• **Task goal**: The entries below contain a line with "Viewport: 373px width, 248px height." and a line with "Given: Select the Unit Price variable row". Retype exactly everything from the first down to the second, both included, and nothing else.

• **Task inputs**:

----

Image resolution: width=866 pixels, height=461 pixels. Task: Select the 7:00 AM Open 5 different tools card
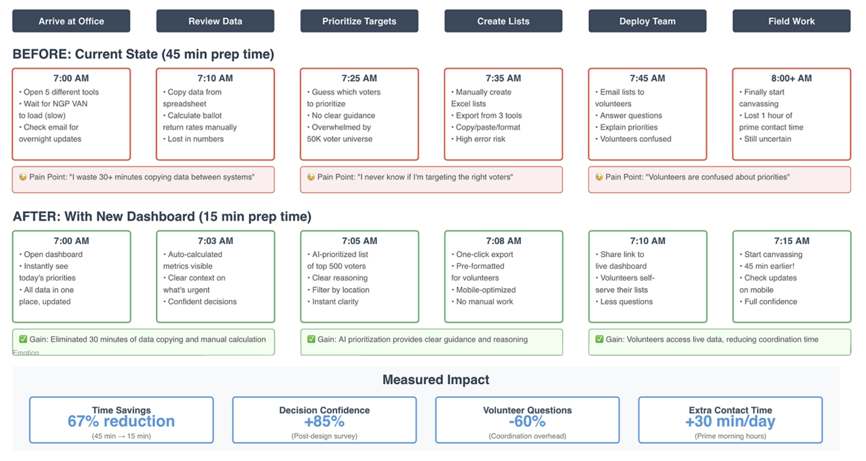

----

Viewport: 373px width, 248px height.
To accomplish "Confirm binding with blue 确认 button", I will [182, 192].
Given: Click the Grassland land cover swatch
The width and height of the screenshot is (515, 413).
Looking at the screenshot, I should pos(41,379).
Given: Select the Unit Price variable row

----

• **Solution for this task**:
Viewport: 373px width, 248px height.
To accomplish "Confirm binding with blue 确认 button", I will [182, 192].
Given: Click the Grassland land cover swatch
The width and height of the screenshot is (515, 413).
Looking at the screenshot, I should pos(41,379).
Given: Select the Unit Price variable row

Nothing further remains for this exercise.